Movie Review Sentiment Analysis

Project Task

This project focuses on predicting movie reviews using the IMDb movie review dataset from Stanford. The goal is to classify reviews as either positive (1) or negative (0) using a pre-trained language model.

Dataset

The dataset consists of:

25,000 labeled training reviews
25,000 labeled test reviews
Additional unlabeled data for potential use
The data is categorical, containing text-based movie reviews and corresponding sentiment labels (0 for negative, 1 for positive).
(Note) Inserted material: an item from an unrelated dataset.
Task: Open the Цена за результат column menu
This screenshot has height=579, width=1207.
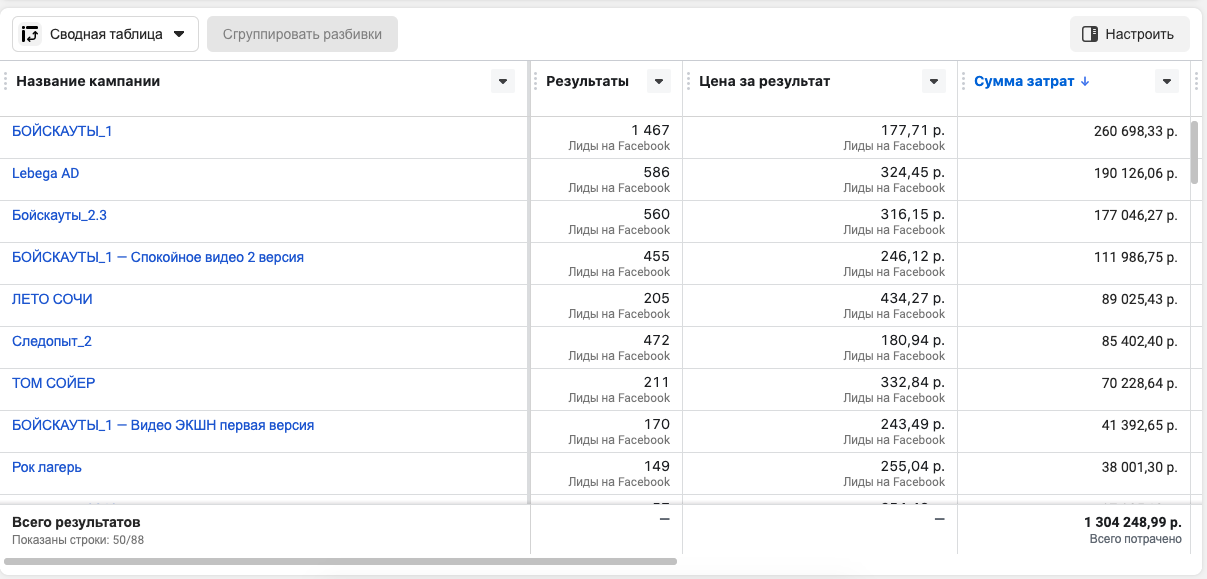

Loading the Original Dataset

You can load the original dataset using the datasets library:

from datasets import load_dataset

ds = load_dataset("stanfordnlp/imdb")

Preprocessed Dataset Links

The cleaned and preprocessed datasets are stored in Google Drive and can be accessed via the following links:

Unsupervised Data: unsupervised_clean.csv
Training Data: clean_train.csv
Testing Data: clean_test.csv

Pre-trained Model

The DistilBERT pre-trained model was selected because it is a smaller, faster, and more efficient version of BERT, making it well-suited for NLP tasks while maintaining high accuracy.

Performance Metrics

The model was evaluated using the following metrics:

Metric	Training Set	Test Set
Accuracy	89.7%	89.9%
Precision	0.8977	0.8991
Recall	0.8976	0.8991
F1 Score	0.8976	0.8990
Loss	-	0.2705

Hyperparameters

The most relevant hyperparameters used for optimization include:

Number of epochs: Determines the number of training cycles
Weight decay: Helps prevent overfitting
Warmup steps: Gradually increases learning rate for stability
Hidden dropout probability: Reduces overfitting by randomly dropping connections
Attention dropout probability: Prevents over-reliance on specific tokens

This project leverages transfer learning with fine-tuning to achieve high accuracy in sentiment analysis.